- Problem: Output all the data exactly as it appears below.

** Data shown follows **

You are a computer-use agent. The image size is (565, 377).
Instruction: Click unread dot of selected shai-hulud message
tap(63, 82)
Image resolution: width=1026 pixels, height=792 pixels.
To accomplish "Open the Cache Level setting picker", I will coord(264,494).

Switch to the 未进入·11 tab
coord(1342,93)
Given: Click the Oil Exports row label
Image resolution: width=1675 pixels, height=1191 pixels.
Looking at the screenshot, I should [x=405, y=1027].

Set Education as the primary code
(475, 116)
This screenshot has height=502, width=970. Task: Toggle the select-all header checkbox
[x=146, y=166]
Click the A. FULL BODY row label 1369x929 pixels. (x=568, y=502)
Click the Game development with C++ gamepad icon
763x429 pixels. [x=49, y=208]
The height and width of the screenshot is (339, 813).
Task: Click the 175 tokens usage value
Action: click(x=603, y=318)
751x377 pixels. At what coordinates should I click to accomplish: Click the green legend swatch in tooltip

** End of Data shown **

- Written response:
You are a computer-use agent. The image size is (565, 377).
Instruction: Click unread dot of selected shai-hulud message
tap(63, 82)
Image resolution: width=1026 pixels, height=792 pixels.
To accomplish "Open the Cache Level setting picker", I will coord(264,494).

Switch to the 未进入·11 tab
coord(1342,93)
Given: Click the Oil Exports row label
Image resolution: width=1675 pixels, height=1191 pixels.
Looking at the screenshot, I should [x=405, y=1027].

Set Education as the primary code
(475, 116)
This screenshot has height=502, width=970. Task: Toggle the select-all header checkbox
[x=146, y=166]
Click the A. FULL BODY row label 1369x929 pixels. (x=568, y=502)
Click the Game development with C++ gamepad icon
763x429 pixels. [x=49, y=208]
The height and width of the screenshot is (339, 813).
Task: Click the 175 tokens usage value
Action: click(x=603, y=318)
751x377 pixels. At what coordinates should I click to accomplish: Click the green legend swatch in tooltip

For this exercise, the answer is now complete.